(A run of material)
::::

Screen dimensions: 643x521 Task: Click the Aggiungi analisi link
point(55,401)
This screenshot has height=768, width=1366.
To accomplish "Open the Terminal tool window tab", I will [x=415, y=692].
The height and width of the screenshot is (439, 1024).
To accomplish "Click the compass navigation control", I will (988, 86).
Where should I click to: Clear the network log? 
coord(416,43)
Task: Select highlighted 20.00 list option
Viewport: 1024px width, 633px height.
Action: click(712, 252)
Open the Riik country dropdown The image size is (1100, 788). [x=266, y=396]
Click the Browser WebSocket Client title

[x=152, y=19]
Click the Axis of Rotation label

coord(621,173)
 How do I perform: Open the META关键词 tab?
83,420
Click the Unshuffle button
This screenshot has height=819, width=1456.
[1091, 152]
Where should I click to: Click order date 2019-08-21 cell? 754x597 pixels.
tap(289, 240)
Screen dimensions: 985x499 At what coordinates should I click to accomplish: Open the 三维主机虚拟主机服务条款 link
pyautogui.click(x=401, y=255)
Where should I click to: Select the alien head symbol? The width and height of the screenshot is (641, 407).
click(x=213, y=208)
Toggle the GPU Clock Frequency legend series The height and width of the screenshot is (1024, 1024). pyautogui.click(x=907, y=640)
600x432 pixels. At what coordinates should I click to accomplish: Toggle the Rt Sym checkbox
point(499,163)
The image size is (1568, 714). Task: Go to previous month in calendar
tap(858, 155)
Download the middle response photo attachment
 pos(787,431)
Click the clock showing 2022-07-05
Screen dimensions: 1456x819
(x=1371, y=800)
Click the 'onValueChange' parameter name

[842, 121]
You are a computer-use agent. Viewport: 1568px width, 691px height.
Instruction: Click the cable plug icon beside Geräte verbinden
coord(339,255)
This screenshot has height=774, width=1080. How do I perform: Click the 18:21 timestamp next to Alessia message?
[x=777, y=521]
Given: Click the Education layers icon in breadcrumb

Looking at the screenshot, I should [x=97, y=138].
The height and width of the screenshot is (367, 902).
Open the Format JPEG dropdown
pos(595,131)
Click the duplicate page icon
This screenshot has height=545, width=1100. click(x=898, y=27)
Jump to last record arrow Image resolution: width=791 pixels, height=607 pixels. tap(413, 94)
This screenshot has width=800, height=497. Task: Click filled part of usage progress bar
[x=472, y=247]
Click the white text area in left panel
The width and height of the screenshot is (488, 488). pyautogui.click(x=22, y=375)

::::

EXERCISE DIRECTIONS> Please repeat the material, starting at its first line and ending at the line containing "Toggle the GPU", with "Terminal" replaced by "Console" and nothing else altered.

SOLUTION FOR THIS TASK>
Screen dimensions: 643x521 Task: Click the Aggiungi analisi link
point(55,401)
This screenshot has height=768, width=1366.
To accomplish "Open the Console tool window tab", I will [x=415, y=692].
The height and width of the screenshot is (439, 1024).
To accomplish "Click the compass navigation control", I will (988, 86).
Where should I click to: Clear the network log? 
coord(416,43)
Task: Select highlighted 20.00 list option
Viewport: 1024px width, 633px height.
Action: click(712, 252)
Open the Riik country dropdown The image size is (1100, 788). [x=266, y=396]
Click the Browser WebSocket Client title

[x=152, y=19]
Click the Axis of Rotation label

coord(621,173)
 How do I perform: Open the META关键词 tab?
83,420
Click the Unshuffle button
This screenshot has height=819, width=1456.
[1091, 152]
Where should I click to: Click order date 2019-08-21 cell? 754x597 pixels.
tap(289, 240)
Screen dimensions: 985x499 At what coordinates should I click to accomplish: Open the 三维主机虚拟主机服务条款 link
pyautogui.click(x=401, y=255)
Where should I click to: Select the alien head symbol? The width and height of the screenshot is (641, 407).
click(x=213, y=208)
Toggle the GPU Clock Frequency legend series The height and width of the screenshot is (1024, 1024). pyautogui.click(x=907, y=640)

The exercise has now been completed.